Dive Brief:
- The 2016 Horizon Report, produced by the New Media Consortium and Consortium for School Networking, identified redesigning learning spaces and rethinking how schools work as longterm trends driving ed tech adoption, with collaborative learning and deeper learning approaches as mid-term trends and coding as literacy and students as creators as trends driving adoption in the next two years.
- In terms of challenges impeding technology adoption, the Horizon Report lists creating authentic learning experiences and rethinking the roles of teachers as solvable, advancing digital equity and scaling teacher innovations as difficult, and the achievement gap and personalized learning as “wicked,” where the challenges are complex to even define, let alone solve.
- Online learning and makerspaces are expected to be widely adopted in classrooms in one year or less, robotics and virtual reality are expected to take two or three years, and artificial intelligence and wearable technology are expected to take four or five years.
Dive Insight:
This year’s Horizon Report was informed by a group of 59 experts.
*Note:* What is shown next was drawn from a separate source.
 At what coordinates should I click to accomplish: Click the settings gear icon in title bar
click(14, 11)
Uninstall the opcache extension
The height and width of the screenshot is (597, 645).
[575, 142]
The report itself includes more information about each prediction and free resources for administrators to consider as they think about integrating some of the emerging technologies in the classroom. Some of the trends are repeated from last year, but many are new. As technologies become widely adopted, they fall off the list. Makerspaces, for example, are on the list as an emerging technology for the second year in a row, while in 2015, bring your own device programs joined it as expected to be widely adopted in one year or less. BYOD programs are now very common in schools, but makerspaces, though popular, still have quite a bit of room to grow.
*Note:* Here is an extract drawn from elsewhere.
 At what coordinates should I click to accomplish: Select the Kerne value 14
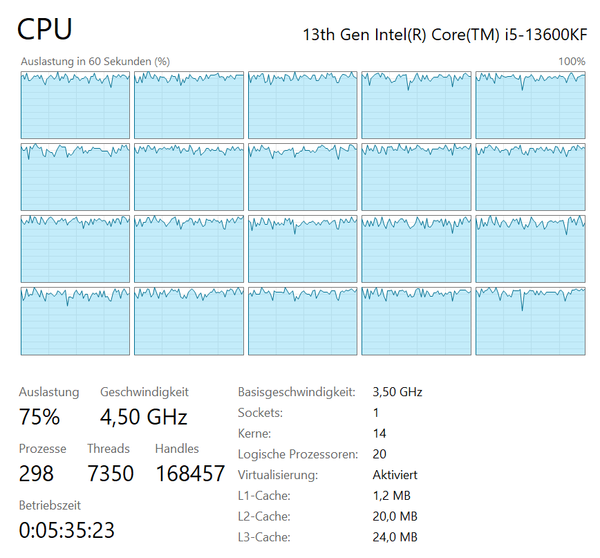point(379,434)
Opportunities presented by personalized learning reflect powerful potential in education, though they remain one of the field’s most complex challenges. The Horizon Report highlights the fact that there is no consensus in the field about what personalized learning strategies must do, which make it difficult to measure their success. Schools should continue testing and tracking personalized learning options as the field coalesces around best practices.